I am a sap about trees.
What makes me such a tree hugger? They’re only majestic, beautiful, reliable, resilient, and immoveable. Usually. Unless there’s a chainsaw involved. Stop it—you’re just adding to my guilt.
A friend gave me a Hallmark card once that compared our friendship to the safe haven of a shady tree. “You are an oak,” it finished, right above the flourish of her signature. I don’t think that’s what my doomed paloverde would say this morning. “You are an ungrateful traitor,” is more likely what’s on its mind.
Oh, come on. You know trees have opinions.
I gotta say, I agree with my tree—I feel like a traitor. That thirty foot giant was perfectly healthy. For the last seven years it’s grown tall because we watered and cared for it, hoping it would grow tall and give us privacy and shade and . . .
This isn’t making me feel any better.
But hear me out. We get so little rain here in the desert it’s a waste of time to measure it, so plants and trees have to be as clever as camels to survive. That means shallow roots stretching along the surface to grasp every droplet of water so the sun won’t get to it first.
Which spells trouble for thirty-foot tree owners.
We also have violent summer storms made up of powerful, swirling winds every monsoon season. And paloverdes, trimmed up like majestic green umbrellas, uproot and fly off like Mary Poppins, or snap into pieces like colossal peppermint sticks and, the next thing you know, you’re spending thousands of dollars to rebuild block walls and replace your neighbor’s pool pump.
That’s why our tree is coming down today—it can’t keep its branches on. Shameless hussy.
I know—I’m just trying to justify the annihilation of an innocent tree. But hey. We’re not laying waste to it like they do in the rainforests—we’re replacing it with its very distant cousin, an oak. Like the faithful one on that Hallmark card, only a lot shorter.
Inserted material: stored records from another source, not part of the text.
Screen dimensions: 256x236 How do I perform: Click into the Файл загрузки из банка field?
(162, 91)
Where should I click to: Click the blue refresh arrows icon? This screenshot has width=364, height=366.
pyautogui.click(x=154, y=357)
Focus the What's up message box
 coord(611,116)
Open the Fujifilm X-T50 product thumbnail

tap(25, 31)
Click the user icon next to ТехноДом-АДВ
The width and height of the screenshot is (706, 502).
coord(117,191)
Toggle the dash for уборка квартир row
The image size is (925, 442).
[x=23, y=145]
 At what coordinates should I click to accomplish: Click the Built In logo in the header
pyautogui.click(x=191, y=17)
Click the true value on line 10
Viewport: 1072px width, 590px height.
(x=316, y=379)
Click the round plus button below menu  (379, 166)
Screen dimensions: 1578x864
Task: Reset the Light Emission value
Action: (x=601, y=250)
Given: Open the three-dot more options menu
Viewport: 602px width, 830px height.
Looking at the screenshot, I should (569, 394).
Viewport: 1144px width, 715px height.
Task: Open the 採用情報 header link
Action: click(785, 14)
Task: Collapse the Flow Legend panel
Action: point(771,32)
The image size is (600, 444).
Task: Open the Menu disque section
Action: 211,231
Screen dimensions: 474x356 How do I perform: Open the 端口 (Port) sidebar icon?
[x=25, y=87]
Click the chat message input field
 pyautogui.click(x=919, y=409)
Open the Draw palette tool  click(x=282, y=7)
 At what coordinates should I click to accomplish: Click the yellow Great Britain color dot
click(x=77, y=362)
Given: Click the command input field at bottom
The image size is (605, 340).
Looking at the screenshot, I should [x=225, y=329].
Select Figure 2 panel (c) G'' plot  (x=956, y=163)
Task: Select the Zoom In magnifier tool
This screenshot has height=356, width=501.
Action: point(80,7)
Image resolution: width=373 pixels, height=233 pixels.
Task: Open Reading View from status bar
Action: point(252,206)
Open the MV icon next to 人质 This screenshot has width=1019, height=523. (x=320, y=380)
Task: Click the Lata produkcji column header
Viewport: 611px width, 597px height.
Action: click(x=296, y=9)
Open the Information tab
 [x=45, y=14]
I’m not feeling any better about this.
Here’s the thing. We hired a guy to assess our tree dilemma who knows more about trees than the guy we originally hired to plant this plant. And this older, wiser, tree guy explained to us that our paloverde is a hybrid. Its genes have been rearranged by scientists who wanted desert plants to grow unnaturally tall unnaturally fast, and then it was planted in the worst possible place in the world—right next to a block wall with no room to branch out. This Frankenstein belongs in the middle of a pasture, acres away from block walls and new pools, where it can break or fall or fly off to its delight and never hurt anyone’s bank account.
I bet you’re thinking now that it’s stupid to mess around with plant genetics. You’re a genius. And that’s food for another blog.
What’s on my mind as I mourn this tree is how often I, too, want to grow like a hybrid paloverde. I am impatient. Maturity takes too long. I want to loom tall with the illusion of strength and wisdom like that oak on my Hallmark card but at microwave speed. You don’t develop robust, resilient trees in seven years with minimal moisture, though. It takes seventy years of deep watering and exposure to storms to produce something that won’t uproot, break down or fall over in a strong wind.
Which is why, today, we are exchanging our misplaced paloverde for an unabridged oak. Because now, when I sit on my patio and look at the smaller tree in the corner of my yard, I’ll have something to look up to.
And, someday, deserve that Hallmark card.